SPORTS: The state of the Longorns. From Kirk Bohls’ column in the Statesman: "Steve Patterson has a vision for Longhorns athletics. A clear-cut, very defined vision for what lies ahead for a Texas athletic program that has struggled nationally on the playing fields, courts and diamonds to keep up with its runaway success off the field in the areas of television networking, fundraising, merchandising and potential sponsors. In short, marry money with titles. … Patterson fleshed out his mission statement for the coming years during a recent visit in his office where few things hung on the wall and welcome-to-Austin bags sat in a corner. It’s very obvious he will make his legacy on expansion in terms of marketing, exposure, branding and — he hopes — winning. He has already carved out his niche by hiring the first African-American coach in a major sport in the school’s history by luring 53-year-old Charlie Strong to Austin." http://shar.es/UVrMy(Amazingly detailed analysis and surprising goals.)

MUSIC: What’s up with the Black and White Years? From Deborah Sengupta Stith’s column in the Statesman: "It’s been more than three years since popular Austin art rock act the Black & White Years released an album, but singer and songwriter Scott Butler wants you to know that the band never stopped working. "It’s good to be able to release some music and be like, ‘Guys I haven’t quit. I’m not lazy,’" he said Sunday, two days after the band’s successful release party for their new album "Strange Figurines" at the Parish on Friday night. According to guitarist Landon Thompson, who oversaw the booking, the show was just 30 people shy of a sellout, not too shabby considering the doors opened less than 24 hours after an ice storm essentially shut the whole city down. It was particularly heartening as the band openly credits their success to the local music scene that supports them." http://shar.es/UV2SV (Charged to hear they are back at it.)

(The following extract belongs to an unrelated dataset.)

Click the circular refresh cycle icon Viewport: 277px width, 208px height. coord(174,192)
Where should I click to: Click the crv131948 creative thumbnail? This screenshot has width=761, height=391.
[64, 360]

LAW: Video, documents raise questions in Tasering case. From Tony Plohetski’s story in the Statesman: "A grainy but dramatic security video raises new questions about the actions of a Bastrop County deputy sheriff who used his Taser on a high school student, resulting in brain damage to the 17-year-old, and casts doubt on official statements about what happened that day last fall. In the Nov. 20, 2013, video, Noe Niño De Rivera doesn’t appear to be displaying any aggressive physical behavior toward two deputies at Cedar Creek High School and might have been backing away when one of the two deputies fired his Taser, causing Rivera to fall backward and hit his head on the hallway floor." http://shar.es/UVqS3(Strong investigative report.)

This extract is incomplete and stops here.